Howard County police officers, whose contract negotiations with the county have been stalled for the past month, will vote today on whether to accept a 4.5 percent cost-of-living raise they have rejected twice.
The vote comes at a time when some officers contend that morale is slumping, triggered in part by the police department's preoccupation in recent months with the administrative details of trying to attain national accreditation.
The 209-member Howard County Police Officers Association will be voting on a proposal, reworked slightly in telephone negotiations between representatives of both sides last week, that the union's bargaining committee is supporting for the first time.
The police officers association contends that the force is losing officers to nearby counties where the pay is higher, a claim that Police Chief Frederick W. Chaney disputes.
"Obviously, Howard County is a very good place to work. And it's proven by the number of applicants we've gotten," he said. When the department advertised for experienced, certified officers from elsewhere in the state, more than 30 applied, he said.
While union negotiators have recommended against acceptance of the 4.5 percent cost-of-living raise in the past, the officers association now is only three days away from the expiration of its current agreement with the county.
The county has agreed to increase some in-grade pay scales for officers, redistributing money already in the package under negotiation, said Dale Hill, president of the association, which represents about three-fourths of the police force.
But take-home pay for some officers would decline, because they will be contributing 7.7 percent of their salaries to a new pension system, Hill said.
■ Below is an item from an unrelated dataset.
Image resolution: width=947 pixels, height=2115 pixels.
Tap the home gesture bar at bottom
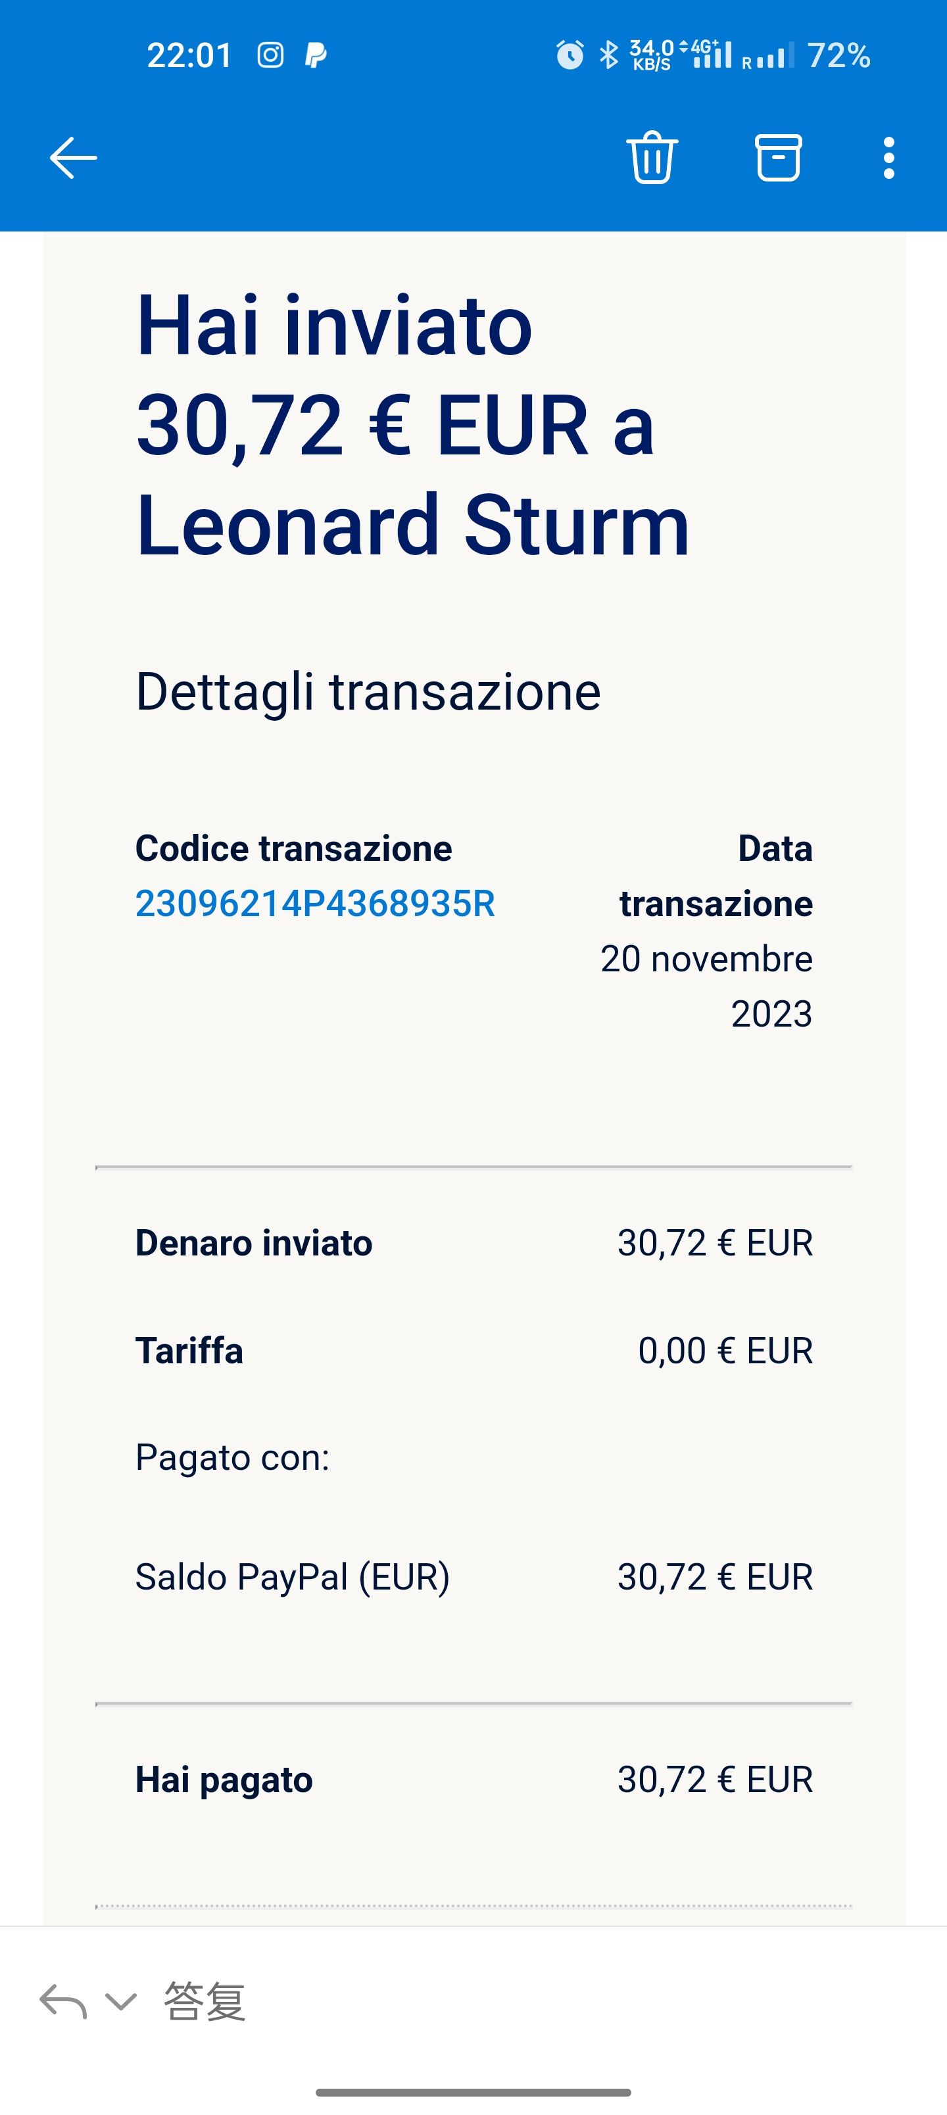point(473,2092)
The county will be contributing 14.2 percent of the officer payroll to the pension system, for an annual cost of more than $1 million, said Janet Haddad, personnel administrator for the county.
Under the proposed contract, the starting salary for officers, now $22,900, would go to more than $24,000, with further increases after 18 months. The county also is proposing to reinstate the rank of private first-class, which was abolished in 1980, with additional in-grade pay increases.
Starting scale in Prince George's County will be $25,658 as of Monday, Hill said, while Montgomery's 1989 starting salary was $23,924.
Police salaries top out after 18 years at more than $40,000 in those counties, Hill said. Howard's current contract calls for a top officer salary of $33,119 after seven years' experience, with 2.5 percent increases at 12 years' and 16 years' experience, he said.
"We have just said that we wanted to be comparable to larger counties like Prince George's and Montgomery," whose living costs are more like Howard's than counties in the Baltimore region, Hill said.
At a recent public hearing held by the national Commission on Accreditation for Law Enforcement Agencies, Hill said the impasse negotiators had reached after six months of bargaining was due in part to resistance to change.
"Things have moved far too quickly" for many officers, he said, with new written policies being issued rapidly and without the required union input.
Officers interviewed recently said that, for example, the department had installed a new computerized dispatching system to meet accreditation standards, a system of giving priority to calls that officers are not allowed to challenge.
During some early morning shifts, that system can sometimes leave the western third of the county with only one patrol car, officers said.
They said that threatens the safety of officers left alone without backup, citing the killing of Maryland State Trooper Theodore Wolf, who was shot in March while making an unassisted traffic stop.
Chaney said drafts of the new general orders are posted on bulletin boards for comment, with "ample notice" before they become official. There has been little feedback from members of the force about the changes, he said.
He said that the computerized dispatching system is "working well" and that new beats have been established in four sectors.